Sound Advice: Brotherhood by Antigen Shift

The industrial duo's latest album tests the boundaries of their genre.

Antigen Shift

Industrial music has made a big comeback in the last few years. Artists such as Zola Jesus, Light Asylum, Youth Code, and Toronto’s own Trust have all been making music that would have fit right in on Wax Trax! Records circa 1991. The trick is, they don’t call it industrial music—it’s darkwave or synthpop or dark synth, or anything but industrial. Industrial is for people with light-up hair, decked out in PVC and trench coats. Industrial isn’t cool.

On their new album, Brotherhood, half-Torontonian, half-Ottawan duo Antigen Shift present a sort of mirror image to this trend. While the band is proud of its roots in goth and industrial—both members have been active in the scene in one way or another for more than a decade—they’ve managed to make an album of eclectic industrial music that would be equally at home being played at Veld as at Darkrave. It’s dark without lapsing into self-parody, catchy without being boring or refusing to push boundaries.

Brotherhood contains a more diverse array of sounds than any record we’ve recently heard, yet Anntigen Shift has somehow managed to work its varied influences into a cohesive package. “Godkrusher” slowly builds from strange glitchy synth squelches and asynchronous percussion before diving into five minutes of grab-you-by-the-throat metal-guitar-meets-jungle-breakbeats breakcore. “Breakaway” is the polar opposite: comparatively minimal, midway between a song and a soundscape, based around pianos, light snares, and something that sounds like a jet taking off. The mixture of aggressive percussion and uplifting synths on “Console Nation,” meanwhile, owes at least as much to Utah Saints as it does to Frontline Assembly.

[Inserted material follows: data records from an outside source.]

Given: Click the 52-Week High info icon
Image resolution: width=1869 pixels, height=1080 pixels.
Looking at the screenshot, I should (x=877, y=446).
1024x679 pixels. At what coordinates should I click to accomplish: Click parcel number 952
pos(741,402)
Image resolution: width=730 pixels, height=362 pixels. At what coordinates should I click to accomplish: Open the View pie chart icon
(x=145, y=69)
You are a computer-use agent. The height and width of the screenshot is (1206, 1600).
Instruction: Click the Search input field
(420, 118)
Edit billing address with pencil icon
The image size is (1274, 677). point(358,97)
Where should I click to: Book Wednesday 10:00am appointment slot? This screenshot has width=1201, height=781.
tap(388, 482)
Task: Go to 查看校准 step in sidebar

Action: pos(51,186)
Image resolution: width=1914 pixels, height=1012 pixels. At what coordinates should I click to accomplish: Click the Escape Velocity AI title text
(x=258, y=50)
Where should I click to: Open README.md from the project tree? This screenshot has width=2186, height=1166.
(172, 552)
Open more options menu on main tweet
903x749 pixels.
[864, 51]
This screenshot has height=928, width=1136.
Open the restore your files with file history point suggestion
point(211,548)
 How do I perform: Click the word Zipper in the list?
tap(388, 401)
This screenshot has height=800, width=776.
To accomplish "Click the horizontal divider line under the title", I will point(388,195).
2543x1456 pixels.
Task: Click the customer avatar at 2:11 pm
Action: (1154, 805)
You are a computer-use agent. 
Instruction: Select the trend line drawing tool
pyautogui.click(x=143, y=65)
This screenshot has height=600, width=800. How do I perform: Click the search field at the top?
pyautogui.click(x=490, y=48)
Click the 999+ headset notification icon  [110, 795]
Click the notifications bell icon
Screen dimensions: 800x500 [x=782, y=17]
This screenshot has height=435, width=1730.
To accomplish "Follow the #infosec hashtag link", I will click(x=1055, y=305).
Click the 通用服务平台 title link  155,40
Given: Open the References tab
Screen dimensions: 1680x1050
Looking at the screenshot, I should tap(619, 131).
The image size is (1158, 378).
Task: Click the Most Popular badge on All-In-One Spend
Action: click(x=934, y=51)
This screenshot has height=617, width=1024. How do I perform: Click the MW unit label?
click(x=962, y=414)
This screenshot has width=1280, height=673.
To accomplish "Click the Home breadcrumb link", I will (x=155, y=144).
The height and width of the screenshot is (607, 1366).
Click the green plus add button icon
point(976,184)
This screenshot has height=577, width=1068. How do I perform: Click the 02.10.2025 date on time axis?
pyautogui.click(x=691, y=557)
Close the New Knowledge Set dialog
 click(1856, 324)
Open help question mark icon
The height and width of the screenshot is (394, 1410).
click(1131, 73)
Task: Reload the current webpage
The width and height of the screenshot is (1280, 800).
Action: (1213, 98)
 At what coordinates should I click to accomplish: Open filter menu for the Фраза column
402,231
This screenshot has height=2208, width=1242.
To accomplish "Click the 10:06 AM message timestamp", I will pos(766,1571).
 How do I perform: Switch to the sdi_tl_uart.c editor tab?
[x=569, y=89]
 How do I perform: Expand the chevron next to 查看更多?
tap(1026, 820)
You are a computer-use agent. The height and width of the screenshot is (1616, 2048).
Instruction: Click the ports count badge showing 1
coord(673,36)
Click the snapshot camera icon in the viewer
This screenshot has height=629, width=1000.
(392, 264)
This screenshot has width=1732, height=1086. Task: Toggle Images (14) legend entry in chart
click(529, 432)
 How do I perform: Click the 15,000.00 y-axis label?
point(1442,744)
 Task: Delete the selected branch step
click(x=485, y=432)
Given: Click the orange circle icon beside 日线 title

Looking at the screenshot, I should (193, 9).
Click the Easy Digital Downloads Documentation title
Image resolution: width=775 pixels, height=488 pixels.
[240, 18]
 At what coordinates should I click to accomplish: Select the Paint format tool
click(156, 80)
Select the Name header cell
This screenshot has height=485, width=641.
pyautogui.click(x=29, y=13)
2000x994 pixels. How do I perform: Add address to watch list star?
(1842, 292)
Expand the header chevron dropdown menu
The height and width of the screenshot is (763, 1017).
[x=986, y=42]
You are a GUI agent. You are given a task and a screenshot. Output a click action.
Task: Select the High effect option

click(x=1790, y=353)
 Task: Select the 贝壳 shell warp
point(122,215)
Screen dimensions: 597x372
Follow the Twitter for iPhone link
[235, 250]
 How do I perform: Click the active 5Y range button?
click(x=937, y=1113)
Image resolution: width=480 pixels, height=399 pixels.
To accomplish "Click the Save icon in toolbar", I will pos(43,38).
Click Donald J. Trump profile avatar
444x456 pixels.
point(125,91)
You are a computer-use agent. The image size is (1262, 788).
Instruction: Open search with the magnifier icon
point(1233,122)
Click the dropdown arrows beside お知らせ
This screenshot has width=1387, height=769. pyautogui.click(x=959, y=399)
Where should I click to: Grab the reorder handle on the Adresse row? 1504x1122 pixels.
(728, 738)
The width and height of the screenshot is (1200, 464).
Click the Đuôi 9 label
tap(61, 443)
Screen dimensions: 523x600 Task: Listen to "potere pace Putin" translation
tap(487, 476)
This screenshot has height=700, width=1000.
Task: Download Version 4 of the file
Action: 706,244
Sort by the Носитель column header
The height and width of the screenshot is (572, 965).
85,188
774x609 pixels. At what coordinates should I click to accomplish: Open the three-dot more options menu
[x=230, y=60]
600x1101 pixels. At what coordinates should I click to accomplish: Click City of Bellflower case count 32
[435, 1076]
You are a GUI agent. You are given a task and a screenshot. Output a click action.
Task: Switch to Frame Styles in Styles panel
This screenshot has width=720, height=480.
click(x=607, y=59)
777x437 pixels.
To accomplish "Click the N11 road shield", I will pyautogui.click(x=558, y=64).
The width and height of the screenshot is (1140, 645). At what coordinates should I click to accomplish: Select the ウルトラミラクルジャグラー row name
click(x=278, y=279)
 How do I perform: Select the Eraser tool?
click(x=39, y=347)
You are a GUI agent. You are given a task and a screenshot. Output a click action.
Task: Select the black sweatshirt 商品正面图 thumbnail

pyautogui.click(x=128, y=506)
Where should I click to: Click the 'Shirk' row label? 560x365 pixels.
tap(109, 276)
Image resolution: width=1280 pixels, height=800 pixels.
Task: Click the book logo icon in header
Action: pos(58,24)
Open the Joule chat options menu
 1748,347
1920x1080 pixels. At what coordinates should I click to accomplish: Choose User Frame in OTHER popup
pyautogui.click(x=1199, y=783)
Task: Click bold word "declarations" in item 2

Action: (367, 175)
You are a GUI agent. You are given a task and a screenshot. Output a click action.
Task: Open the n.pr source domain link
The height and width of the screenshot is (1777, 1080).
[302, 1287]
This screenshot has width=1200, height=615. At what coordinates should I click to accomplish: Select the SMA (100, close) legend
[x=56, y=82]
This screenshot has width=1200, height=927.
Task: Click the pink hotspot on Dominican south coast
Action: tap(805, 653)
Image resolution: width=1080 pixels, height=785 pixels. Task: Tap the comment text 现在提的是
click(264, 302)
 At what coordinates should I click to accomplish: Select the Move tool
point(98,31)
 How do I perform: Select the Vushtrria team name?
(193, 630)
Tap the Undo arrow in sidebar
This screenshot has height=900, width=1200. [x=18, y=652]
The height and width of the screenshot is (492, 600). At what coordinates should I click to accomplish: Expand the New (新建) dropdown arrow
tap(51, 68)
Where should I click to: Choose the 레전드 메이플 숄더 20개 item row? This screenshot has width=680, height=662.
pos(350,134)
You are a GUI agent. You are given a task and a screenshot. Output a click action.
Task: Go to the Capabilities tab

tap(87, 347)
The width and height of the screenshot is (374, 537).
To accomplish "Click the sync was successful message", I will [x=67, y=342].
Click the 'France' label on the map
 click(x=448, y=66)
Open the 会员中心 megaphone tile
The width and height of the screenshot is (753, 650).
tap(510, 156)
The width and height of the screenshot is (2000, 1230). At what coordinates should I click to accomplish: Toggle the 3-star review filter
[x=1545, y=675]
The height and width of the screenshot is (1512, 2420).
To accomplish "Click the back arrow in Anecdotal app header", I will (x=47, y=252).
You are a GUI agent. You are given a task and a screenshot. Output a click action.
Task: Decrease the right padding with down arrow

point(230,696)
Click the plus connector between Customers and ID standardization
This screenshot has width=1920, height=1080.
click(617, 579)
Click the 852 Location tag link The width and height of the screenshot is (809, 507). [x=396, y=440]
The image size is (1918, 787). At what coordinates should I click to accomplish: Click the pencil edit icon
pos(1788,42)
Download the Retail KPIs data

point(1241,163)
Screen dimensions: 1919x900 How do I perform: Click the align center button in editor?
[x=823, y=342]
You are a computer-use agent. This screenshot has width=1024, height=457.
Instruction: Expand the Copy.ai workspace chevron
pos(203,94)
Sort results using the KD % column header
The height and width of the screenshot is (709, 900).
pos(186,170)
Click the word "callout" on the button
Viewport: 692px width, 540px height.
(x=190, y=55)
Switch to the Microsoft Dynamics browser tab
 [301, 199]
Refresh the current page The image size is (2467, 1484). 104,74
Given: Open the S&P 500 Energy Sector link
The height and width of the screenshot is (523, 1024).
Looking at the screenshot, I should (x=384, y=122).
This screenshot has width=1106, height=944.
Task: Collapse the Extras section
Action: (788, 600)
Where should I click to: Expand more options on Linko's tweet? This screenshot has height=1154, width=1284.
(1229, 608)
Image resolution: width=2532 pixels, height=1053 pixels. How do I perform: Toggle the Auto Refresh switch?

“Reborn1130” is far and away the most commercially accessible song on the album. It comes remarkably close to being big-room electro-house, but with the synths a little more distorted, the chord progressions a little darker, and a merciful lack of “wait for the drop” gimmickry. It’s an EDM song for adults. “Legion,” on the other hand, is about as close as Brotherhood comes to old fashioned ‘90s industrial, with its furious choppy guitar, crescendoing keys, four-four thump and movie dialogue samples.

Brotherhood is a big, ambitious record that attempts to cover a lot of ground, and succeeds. It’s catchy and kinetic enough to compel you to dance, but layered and complex enough that it merits repeated, thoughtful, alone-with-headphones listenings. It wears its industrial roots proudly, but isn’t tied down by them. Maybe industrial is cooler than we thought.